[VEREISTEN OPDRACHT]:
Kopieer letterlijk het deel van de uitspraak van het gerechtshof hieronder dat begint bij "beschikking van 20" en doorloopt tot en met "mr. R.I. Lagerweij.".

[TEKSTFRAGMENT]:
########

ECLI:NL:GHARL:2025:1611

Gerechtshof Arnhem-Leeuwarden

Datum uitspraak
20 maart 2025
Publicatiedatum
20 maart 2025
Zaaknummer
200.343.522/01
Instantie
Gerechtshof Arnhem-Leeuwarden
Type
Uitspraak
Procedures
  • Hoger beroep
Vindplaatsen
  • Rechtspraak.nl
AI samenvatting door LexboostAutomatisch gegenereerd

Hoger beroep inzake gezag en zorgregeling voor minderjarige na scheiding van ouders

In deze zaak heeft het Gerechtshof Arnhem-Leeuwarden op 20 maart 2025 uitspraak gedaan in hoger beroep over de gezags- en zorgregeling van een minderjarige, geboren in 2021, wiens ouders een relatie hebben gehad. De moeder, verzoekster in hoger beroep, en de vader, verweerder, zijn betrokken bij een langdurige juridische procedure die begon met beschikkingen van de rechtbank Midden-Nederland. De rechtbank had eerder een voorlopige omgangsregeling vastgesteld, maar de moeder verzocht om wijziging van de zorgregeling en het gezamenlijk gezag. Het hof heeft de eerdere beschikkingen van de rechtbank vernietigd voor wat betreft de zorgregeling, en een nieuwe regeling vastgesteld die de vader meer betrokkenheid bij de zorg voor de minderjarige biedt. Het hof heeft geoordeeld dat er geen onaanvaardbaar risico is dat het kind klem of verloren raakt tussen de ouders, en dat de ouders gezamenlijk belast blijven met het gezag. De GI (gecertificeerde instelling) heeft een belangrijke rol gespeeld in de begeleiding van de zorgregeling en de ouders zijn in staat gebleken om samen beslissingen te nemen over hun kind. De beslissing van het hof is uitvoerbaar bij voorraad verklaard.

Uitspraak

GERECHTSHOF ARNHEM-LEEUWARDEN

locatie Arnhem
afdeling civiel recht
zaaknummer gerechtshof 200.343.522/01
(zaaknummers rechtbank Midden-Nederland 541312 en 574866)
beschikking van 20 maart 2025
inzake
[verzoekster],
wonende in [woonplaats1] ,
verzoekster in hoger beroep,
verder te noemen: de moeder,
advocaat: mr. N.R. Coffi,
en
[verweerder],
wonende in [woonplaats2] ,
verweerder in hoger beroep,
verder te noemen: de vader,
advocaat: mr. R.I. Lagerweij.
Als verweerster/belanghebbende is ten aanzien van de verzoeken met betrekking tot de zorgregeling eveneens aangemerkt:
de gecertificeerde instelling stichting
Samen Veilig Midden Nederland,
gevestigd in Utrecht,
verder te noemen: de GI.

########

[INHOUD DATASET]:
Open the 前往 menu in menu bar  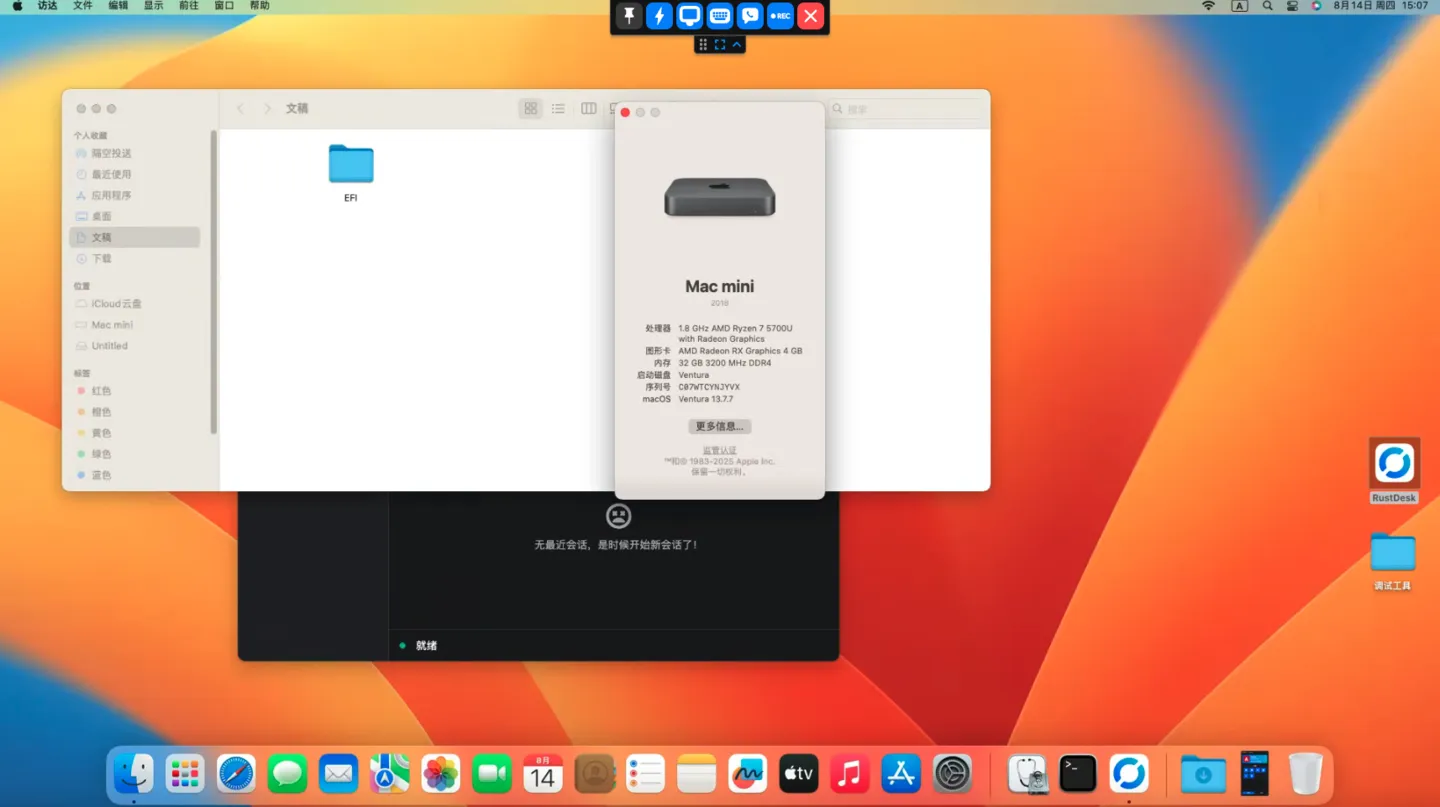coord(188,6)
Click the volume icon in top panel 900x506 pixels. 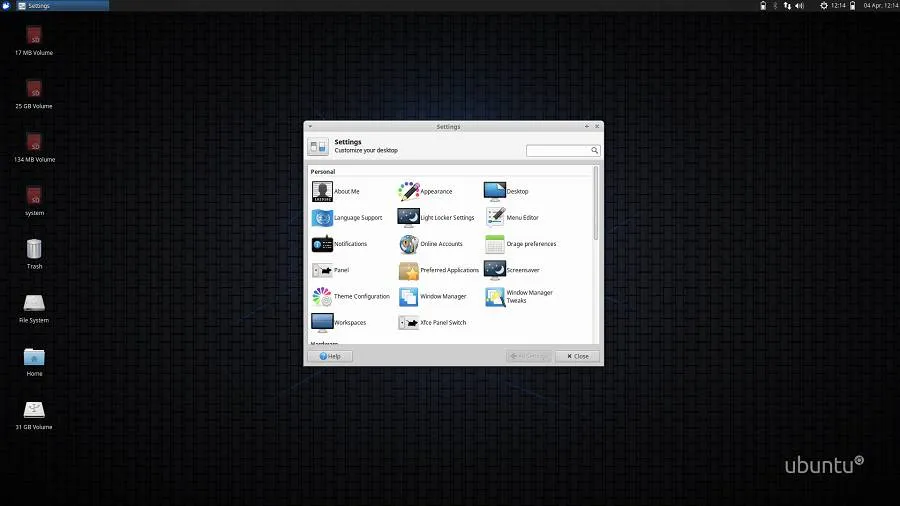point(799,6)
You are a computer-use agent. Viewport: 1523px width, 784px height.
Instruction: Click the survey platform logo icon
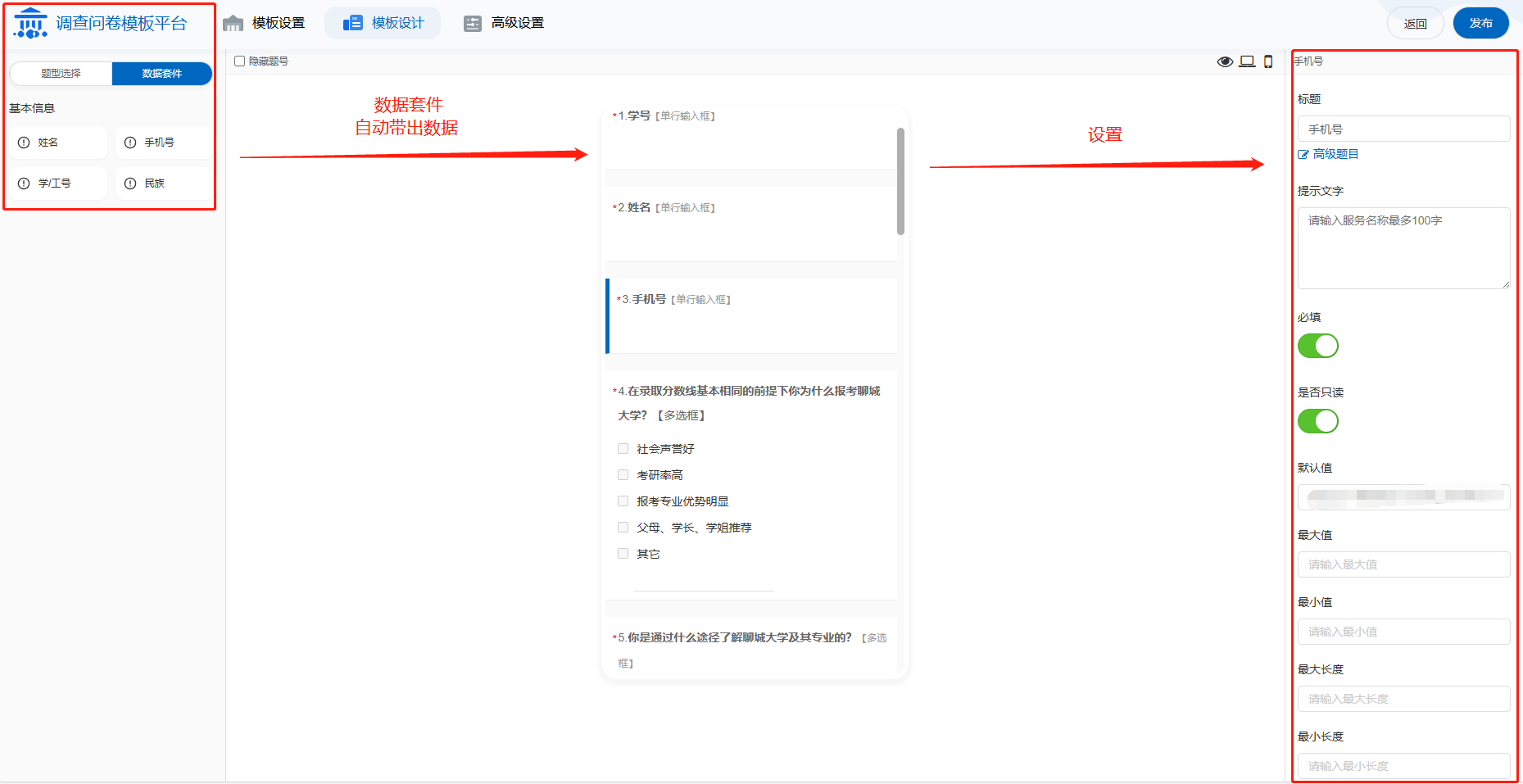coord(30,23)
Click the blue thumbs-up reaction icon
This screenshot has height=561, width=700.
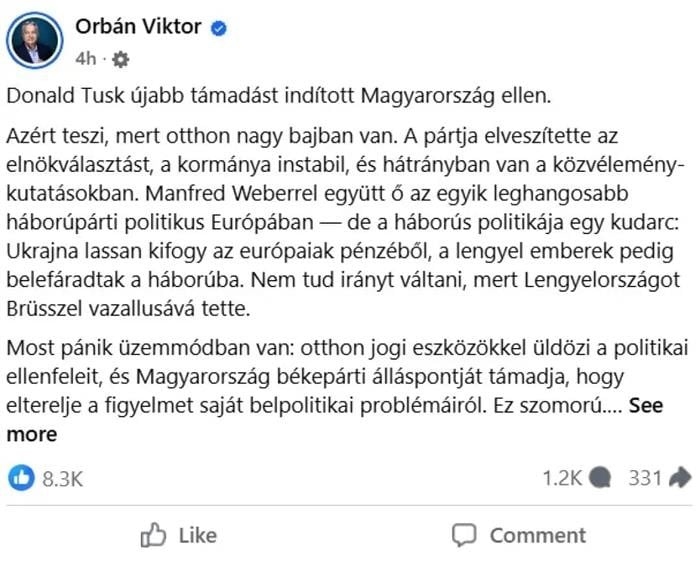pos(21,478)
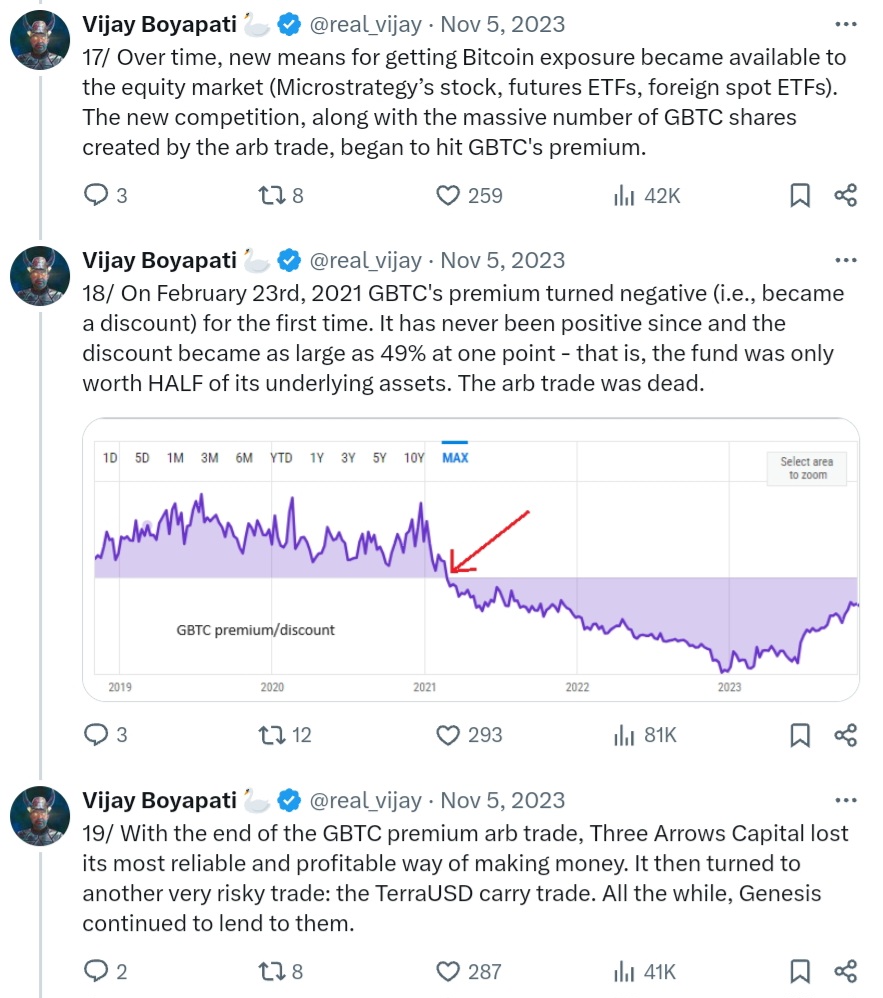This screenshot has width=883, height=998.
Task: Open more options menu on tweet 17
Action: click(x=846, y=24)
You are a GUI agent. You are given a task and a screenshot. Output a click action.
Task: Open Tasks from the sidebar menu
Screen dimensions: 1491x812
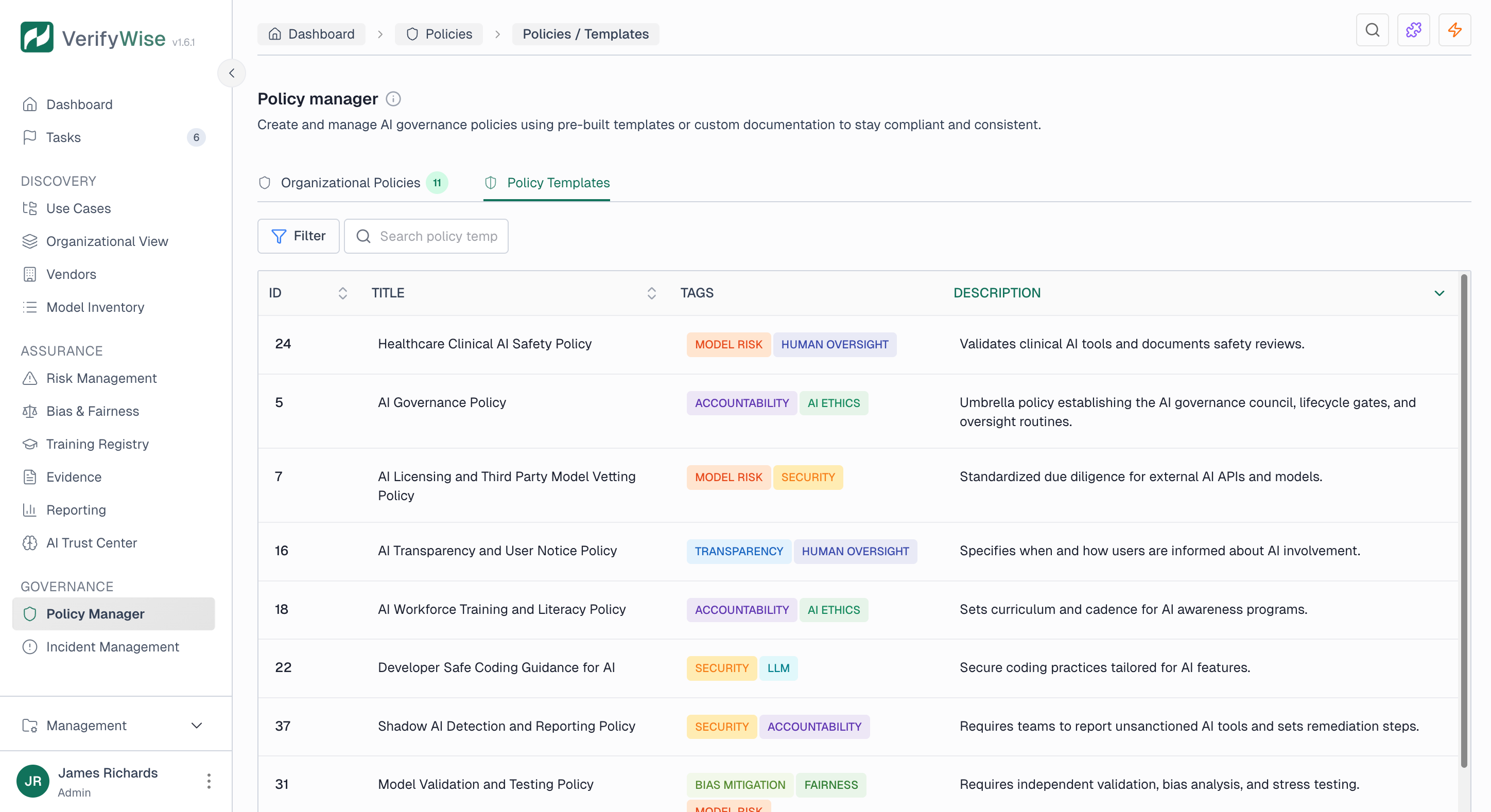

########

[JUISTE UITVOER]:
beschikking van 20 maart 2025
inzake
[verzoekster],
wonende in [woonplaats1] ,
verzoekster in hoger beroep,
verder te noemen: de moeder,
advocaat: mr. N.R. Coffi,
en
[verweerder],
wonende in [woonplaats2] ,
verweerder in hoger beroep,
verder te noemen: de vader,
advocaat: mr. R.I. Lagerweij.